Il sensore di ossigeno è un dispositivo chiave per la misurazione della concentrazione di ossigeno nei gas di scarico. Il sensore si basa su un elemento di rilevamento in zirconia o ceramica, supportato da un riscaldatore incorporato, che fornisce un feedback in tempo reale all'unità di controllo del motore (ECU). Questo feedback assicura che il motore mantenga un rapporto aria-carburante ideale, aumentando così l'efficienza del carburante, riducendo le emissioni e migliorando le prestazioni complessive del motore.

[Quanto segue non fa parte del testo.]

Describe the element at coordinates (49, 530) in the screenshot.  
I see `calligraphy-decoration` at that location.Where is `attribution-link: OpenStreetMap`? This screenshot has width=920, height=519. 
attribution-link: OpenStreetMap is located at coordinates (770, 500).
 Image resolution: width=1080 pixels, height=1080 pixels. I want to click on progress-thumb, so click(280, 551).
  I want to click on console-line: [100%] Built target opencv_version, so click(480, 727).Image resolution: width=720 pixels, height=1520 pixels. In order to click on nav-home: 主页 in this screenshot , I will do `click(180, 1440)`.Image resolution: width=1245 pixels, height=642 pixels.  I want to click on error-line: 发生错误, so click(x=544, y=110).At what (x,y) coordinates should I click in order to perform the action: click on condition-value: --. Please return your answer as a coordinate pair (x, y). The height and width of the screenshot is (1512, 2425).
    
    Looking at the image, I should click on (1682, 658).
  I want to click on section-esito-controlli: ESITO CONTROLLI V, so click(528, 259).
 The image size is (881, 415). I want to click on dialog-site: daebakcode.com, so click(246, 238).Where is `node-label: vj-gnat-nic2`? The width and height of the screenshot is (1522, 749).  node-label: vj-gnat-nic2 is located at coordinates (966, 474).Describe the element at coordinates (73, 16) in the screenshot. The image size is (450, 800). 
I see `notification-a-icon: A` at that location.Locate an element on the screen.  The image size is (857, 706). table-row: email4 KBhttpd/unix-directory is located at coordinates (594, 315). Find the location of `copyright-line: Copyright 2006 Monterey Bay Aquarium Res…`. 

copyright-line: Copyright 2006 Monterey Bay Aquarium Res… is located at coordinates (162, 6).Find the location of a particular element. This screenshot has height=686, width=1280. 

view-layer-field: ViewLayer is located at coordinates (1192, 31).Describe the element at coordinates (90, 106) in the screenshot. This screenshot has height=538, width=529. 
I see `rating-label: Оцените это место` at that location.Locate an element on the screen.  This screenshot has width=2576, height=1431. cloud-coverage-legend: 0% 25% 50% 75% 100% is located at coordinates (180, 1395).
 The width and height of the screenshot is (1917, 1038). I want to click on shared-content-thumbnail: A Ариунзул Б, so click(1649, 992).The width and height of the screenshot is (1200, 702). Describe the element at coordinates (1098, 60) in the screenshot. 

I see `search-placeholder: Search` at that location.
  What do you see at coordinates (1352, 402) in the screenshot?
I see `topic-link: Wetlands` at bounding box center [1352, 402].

Applicazioni dei sensori di ossigeno
Settore automobilistico
Installati sia a monte che a valle dei convertitori catalitici
Fondamentali per soddisfare gli standard di conformità alle emissioni (OBD-I e OBD-II)
Industriali
Sono ampiamente utilizzati in caldaie, forni e altri sistemi di monitoraggio della combustione.
Ambientali
Applicati nel rilevamento dei gas, nel monitoraggio della qualità dell'aria e nei sistemi di sicurezza
Tipi di sensori di ossigeno (Studio di caso Bosch)
Sensori a ditale: Tipo tradizionale in ceramica, molto resistente, che richiede un riscaldatore esterno per una rapida attivazione.
Sensori planari: Sono dotati di riscaldatori integrati per un riscaldamento più rapido e un consumo energetico ridotto.
Sensori aria-carburante a banda larga: Misurano con precisione la concentrazione di ossigeno, consentendo alla centralina di regolare con precisione il rapporto aria-carburante.
Sensori universali: Pronti per l'aftermarket con connessioni SmartLink™ flessibili.